Activation of KARs leads to their internalization through endocytosis, but how this is controlled is currently unknown. Sumoylation, the covalent binding of SUMO (small ubiquitin-related modifier) proteins (SUMO1, 2 and 3) to target proteins, regulates the function of a range of nuclear and cell membrane proteins, suggesting that this process could contribute to KAR trafficking. The authors found evidence of sumoylation of GluR6, a KAR subunit, in cultured rat hippocampal neurons and brain extracts. Furthermore, they showed that sumoylation of GluR6 was increased following stimulation with glutamate or kainate, but not NMDA (N-methyl-D-aspartate).
To examine the role of sumoylation in KAR internalization, the authors expressed a SUMO inhibitor, SENP1, in the neurons. This inhibited kainate-triggered endocytosis of GluR6, indicating that binding of SUMO, in combination with receptor activation, is essential for GluR6 internalization.
The authors showed that SUMO-mediated GluR6 trafficking can dramatically alter synaptic function: infusion of SUMO1 into hippocampal CA3 neurons in brain slices decreased the size of KAR-mediated evoked excitatory postsynaptic currents, whereas infusion of SENP1 increased these currents.
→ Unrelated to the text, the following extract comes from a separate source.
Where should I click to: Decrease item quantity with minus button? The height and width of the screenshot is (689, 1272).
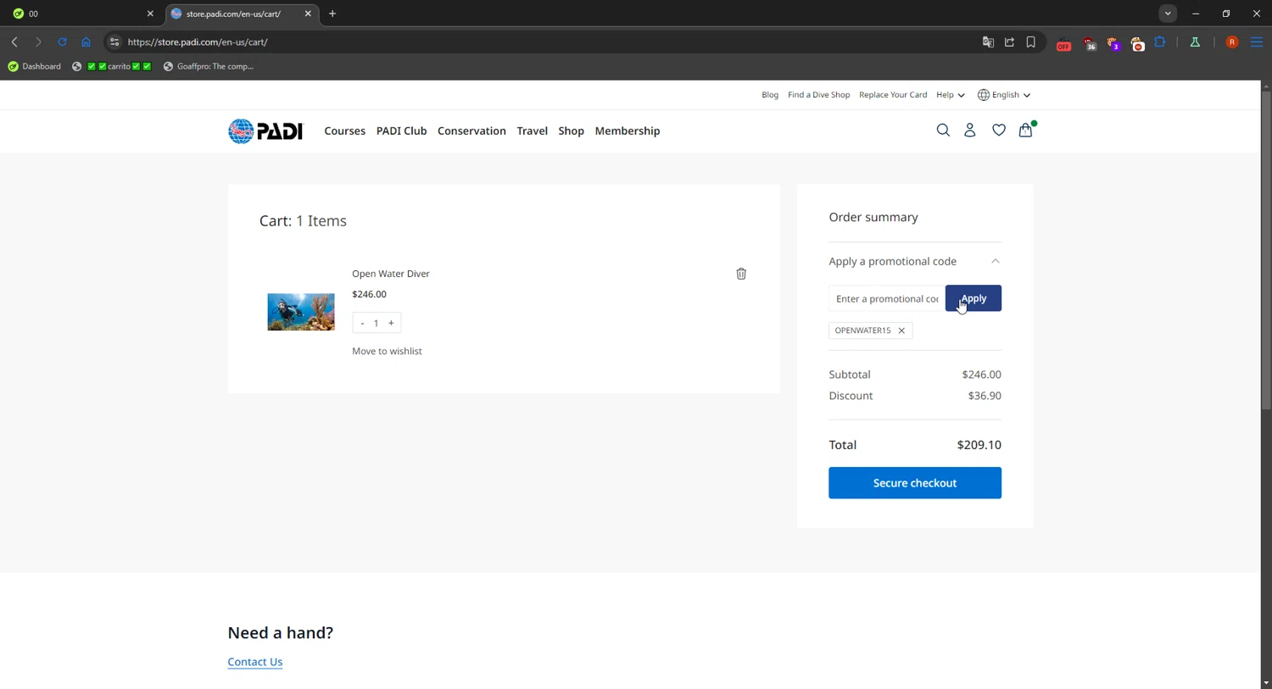point(362,323)
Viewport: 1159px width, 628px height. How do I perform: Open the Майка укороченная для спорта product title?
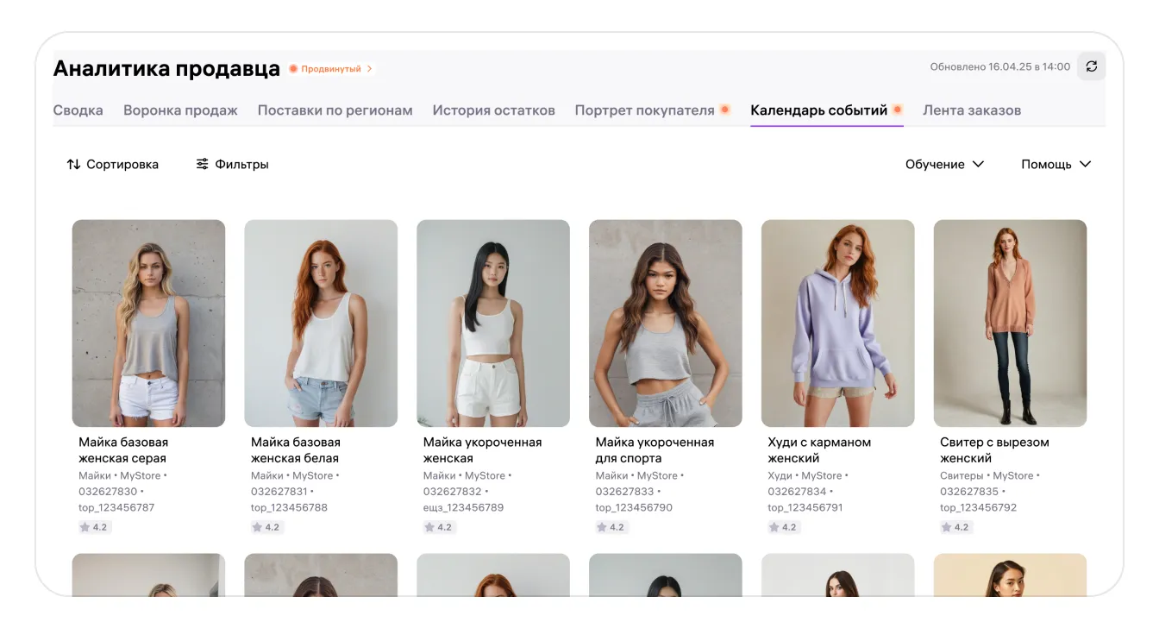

Previous work has shown that sumoylation can modulate neuronal excitability by regulating ion channel opening. This study indicates that sumoylation may also alter synaptic function by contributing to neurotransmitter receptor trafficking. Because NMDA-evoked endocytosis does not involve sumoylation, multiple pathways probably underlie GluR6 endocytosis. The authors suggest that downregulation of KARs, mediated via sumoylation, might help hippocampal neurons resist excitotoxicity. However, we still do not know the factors that link sumoylation to receptor activation, or those by which sumoylation contributes to receptor internalization. Likewise, whether, and under what circumstances, sumoylation of GluR6 contributes to synaptic plasticity remains to be determined.